Security on the internet

Feb. 28, 2000
Seemingly unrelated events of the past few months and weeks combine to give the oil and gas industry a troubling view of the future.

Seemingly unrelated events of the past few months and weeks combine to give the oil and gas industry a troubling view of the future.

First there was the November 1999 fiasco in Seattle, in which protesting vandals thwarted negotiations of the World Trade Organization. More recently, computer vandals choked traffic on several popular sites on the worldwide web, including Yahoo! and e*Bay.

Expecting more

The Seattle disruption elevated direct action on the spectrum of political discourse. Christopher Rosch

"Seattle should serve as a wake-up call for what is likely to be an escalation of various types of direct-action campaigns against a wide range of large, multinational corporations in the coming year," he writes in Control Risk's newsletter Trendline. "Actions can range from nonviolent demonstrations and lobbying campaigns to the more violent attacks against property."

As a perennial target of political activists, the oil and gas industry should take that warning seriously. It has been the victim of direct action already, most notoriously when Greenpeace activists boarded Royal Dutch/Shell Group's Brent spar oil storage vessel in 1995 and prevented its being scuttled in the deep Atlantic.

For activists inclined toward direct action, the internet is a handy vehicle that offers the extra benefit of anonymity. The mayhem on Yahoo! and e*Bay showed what's technically possible. It also accelerated work by the US government on internet security programs, which in turn raised proper concern about limits to freedom of expression.

For the moment, direct action via the internet doesn't threaten much in the oil and gas business. Computer vandals-hackers, as they're called-might jam web sites of companies or trade groups. But relatively little industry business is conducted on the internet-so far.

That's changing rapidly. Electronic commerce is popping up everywhere in the industry. Countless web sites have appeared to handle transactions involving oil and gas equipment, information, leases, and producing properties. This magazine's web site has a rapidly developing e-commerce dimension.

Very soon, much of the industry's business will occur on the internet. There it will be exposed not just to the mischief of misfits who hack for fun but also to computer-savvy activists eager to impede industry operations however they can.

What to do? Obviously, companies must make security a top priority. The internet's core value is global reach. That means access to the bad and dangerous of the world as well as to the good and valuable. Development of firewalls, filters, and other protections must forever be part of electronic business.

Companies also should become more aggressive than they have been to date about defending themselves politically against direct action. They need to assert publicly that expression ceases to be protected freedom when it causes demonstrable harm.
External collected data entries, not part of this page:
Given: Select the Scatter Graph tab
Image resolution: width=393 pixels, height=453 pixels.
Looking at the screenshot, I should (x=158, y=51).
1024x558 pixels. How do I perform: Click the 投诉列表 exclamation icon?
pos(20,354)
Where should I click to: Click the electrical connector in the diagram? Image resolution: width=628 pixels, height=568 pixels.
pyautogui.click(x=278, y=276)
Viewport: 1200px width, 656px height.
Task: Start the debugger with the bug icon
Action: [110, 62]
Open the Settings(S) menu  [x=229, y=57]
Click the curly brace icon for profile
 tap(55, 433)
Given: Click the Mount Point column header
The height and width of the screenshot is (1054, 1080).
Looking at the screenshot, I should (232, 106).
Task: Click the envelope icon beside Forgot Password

It is one thing for environmental activists to publish antioil manifestos on their web sites or even in the "chat" areas of oil company sites. It is something quite different for activists trying to make a point to hack an e-commerce site handling, say, leasing transactions. The former is expression. The latter is crime.

Governments too soft

Governments have been too soft on crimes involving direct political action, especially by environmentalists. No proper jail sentences followed the reckless Greenpeace stunt with Brent spar. US President Bill Clinton rewarded the window-kicking hooligans in Seattle by declaring that their message needed to be heard.

In addition to shoring up electronic security, therefore, oil companies should resist such destructive tolerance by governments, which are supposed to enforce laws. Crimes are crimes. Even when environmentalists commit them. Even on the internet.